= Task requirements =
Please rewrite the items starting at the line that has "Click the undo arrow icon" and stopping after the line that has "Action: tap(426, 186)", putting "Delete" in place of "Remove" and leaving everything else unchanged.

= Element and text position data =
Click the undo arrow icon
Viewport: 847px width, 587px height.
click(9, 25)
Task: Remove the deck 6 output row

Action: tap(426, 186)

--

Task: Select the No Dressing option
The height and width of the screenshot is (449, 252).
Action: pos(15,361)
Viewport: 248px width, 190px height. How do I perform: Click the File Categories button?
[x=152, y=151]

---

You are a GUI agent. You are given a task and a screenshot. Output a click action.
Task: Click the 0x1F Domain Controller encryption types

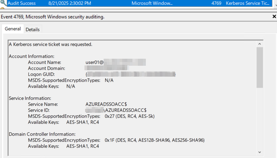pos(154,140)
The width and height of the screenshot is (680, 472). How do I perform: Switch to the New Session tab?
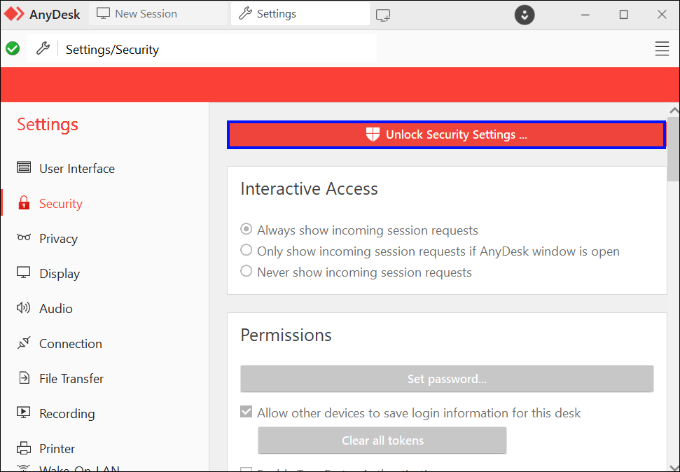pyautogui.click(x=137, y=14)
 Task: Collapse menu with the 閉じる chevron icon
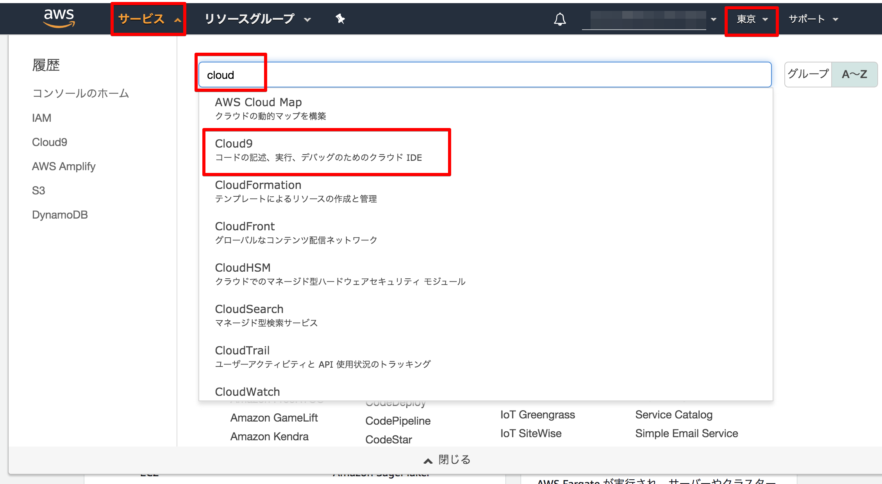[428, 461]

= The response =
Click the undo arrow icon
Viewport: 847px width, 587px height.
click(9, 25)
Task: Delete the deck 6 output row

Action: tap(426, 186)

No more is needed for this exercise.